[Exercise details]
The copy should run from the line containing "You are a computer-use" through the last line of the entries below, exactly as written, with pictures omitted.

=== Data shown ===

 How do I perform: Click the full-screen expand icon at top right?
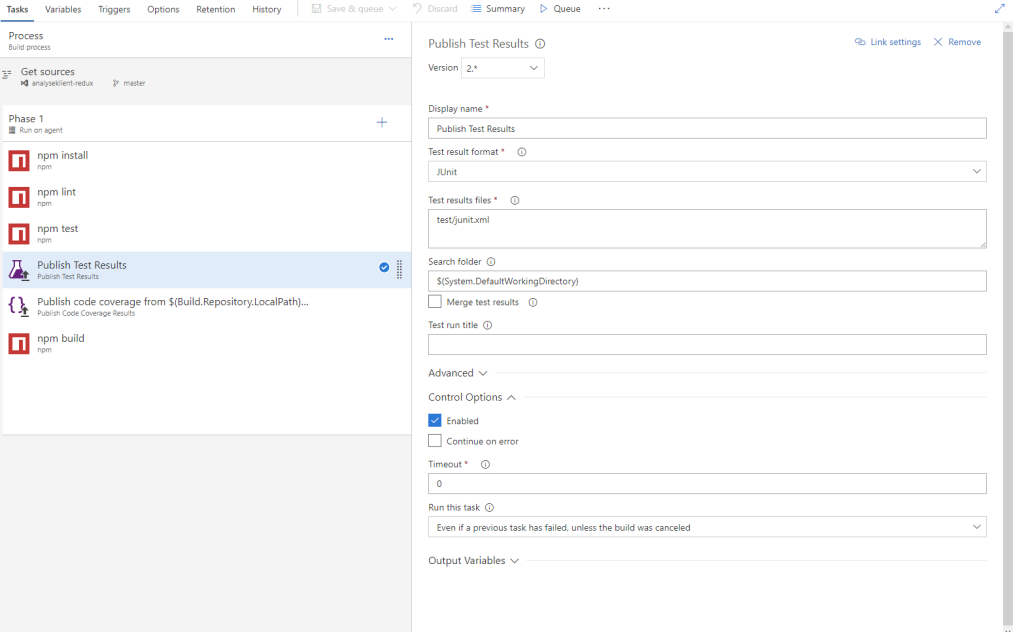click(999, 8)
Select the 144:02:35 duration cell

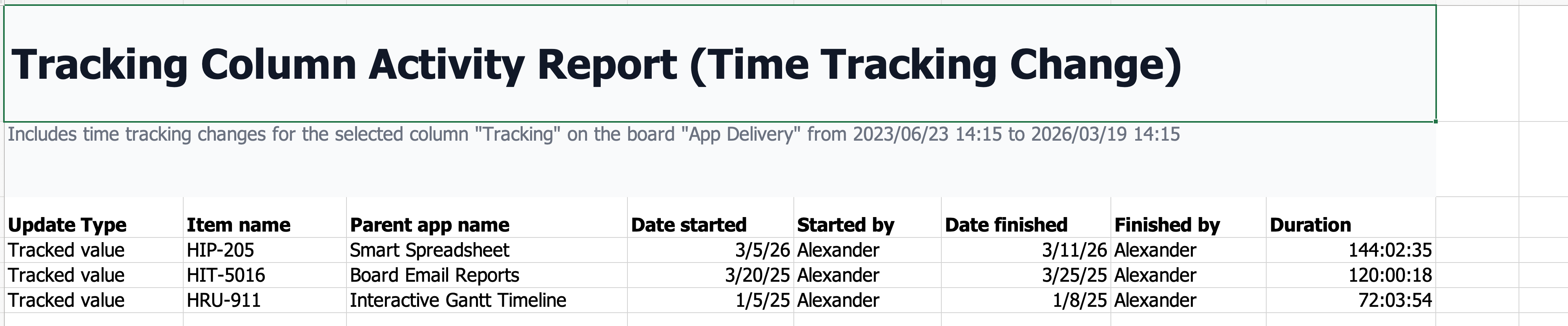tap(1389, 250)
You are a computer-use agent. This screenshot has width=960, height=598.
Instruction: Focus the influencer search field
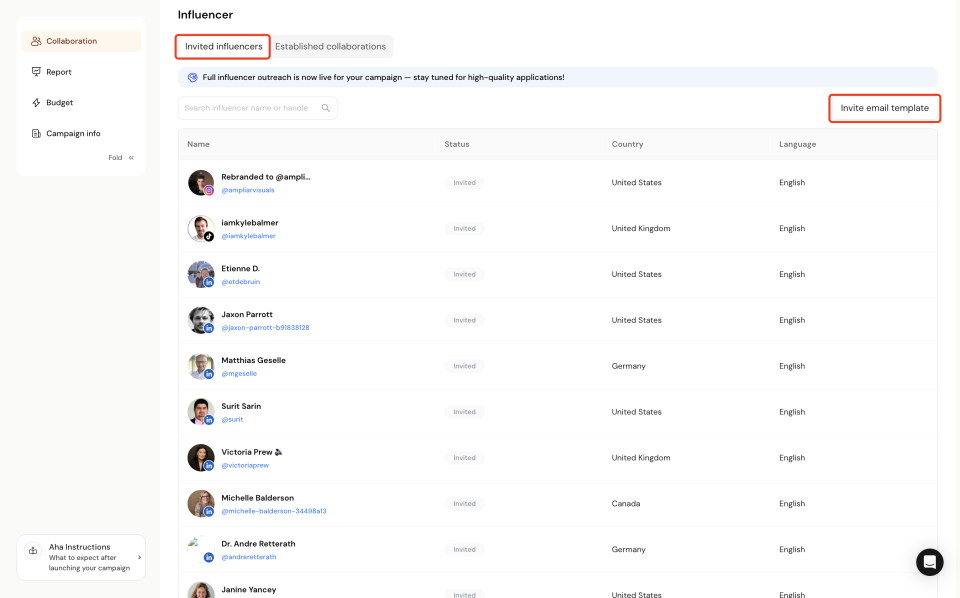point(250,108)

===

[Exercise answer]
You are a computer-use agent. This screenshot has width=960, height=598.
Instruction: Focus the influencer search field
point(250,108)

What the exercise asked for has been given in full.